How much should a couple give as a wedding gift?

A couple attending together typically gives €100–€200 combined for close friends or family. For colleagues or acquaintances, €75–€100 combined is appropriate. The principle is that each person contributes roughly what they would give attending solo — but a small discount for the couple is widely accepted in practice.

Should I give cash or a physical gift at a wedding?

If there is a gift list, buy from it — that is what the couple asked for. If there is no list, or if the couple has explicitly requested cash (standard in the Netherlands, increasingly common elsewhere), cash in a quality envelope with a personal note is perfectly appropriate. A honeymoon fund contribution is a popular middle ground that feels purposeful rather than impersonal.

Do I have to give a gift if I cannot attend the wedding?

There is no strict obligation, but a card — and ideally a small gift — is a warm gesture that acknowledges the occasion. A €30–€50 gift or a heartfelt card with a personal note is entirely appropriate for a wedding you cannot attend. For very distant acquaintances, a sincere card alone is sufficient.

What if I do not like anything on the gift list?

You have three options: choose the least expensive item from the list (the couple selected everything deliberately, so even modest items are genuinely wanted); give cash or a honeymoon fund contribution; or choose a personalised gift outside the list. The third option carries the most risk — tastes are deeply personal — but if you know the couple very well, a thoughtful off-list gift can be the most memorable of all.

Is it okay to give a late wedding gift?

Absolutely. Late wedding gifts are common and entirely acceptable. Many couples appreciate receiving gifts in the weeks and months after the wedding, once the initial chaos has settled. There is no firm deadline — a gift delivered a month or two after the wedding is often more practically useful than one received in the pile on the day.

How much should I spend on a wedding gift for a destination wedding?

For destination weddings, your presence and travel costs are themselves a significant commitment. Most etiquette experts agree it is appropriate to give a smaller cash gift or meaningful personal token rather than a full per-head amount. €50–€75 per person is widely accepted as generous given the context. The couple invited you to travel for them — that is already a significant expression of the relationship.
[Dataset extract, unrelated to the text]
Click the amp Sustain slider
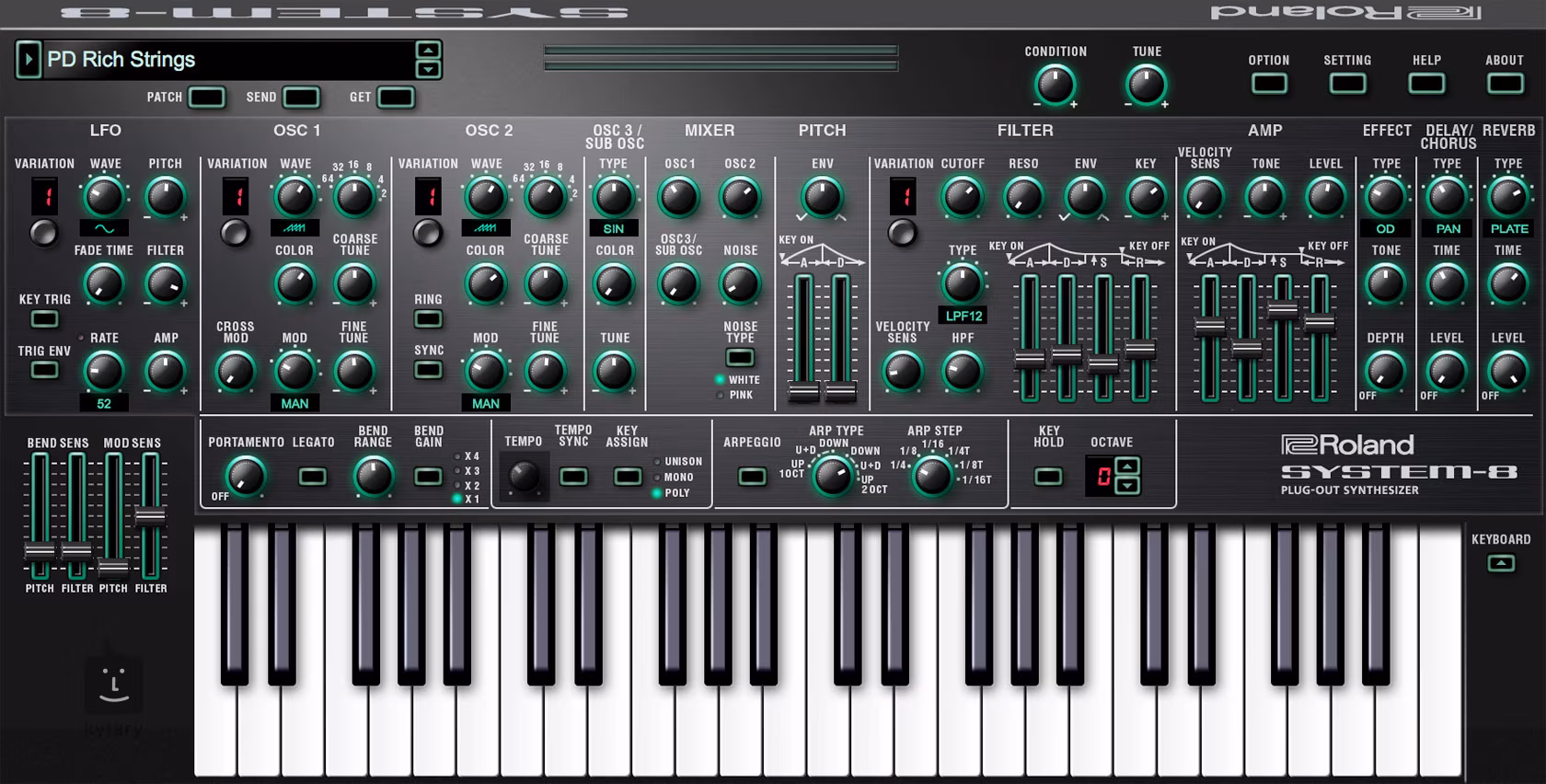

Is it rude to give money instead of a gift at a wedding?

Not at all. Cash gifting is fully accepted — and often preferred — in the Netherlands, Germany, and increasingly the UK. Many couples, especially those already living together, explicitly prefer cash to fund their honeymoon, a home deposit, or shared experiences. The key is presentation: cash in a quality envelope with a heartfelt handwritten card feels considered and warm, not lazy.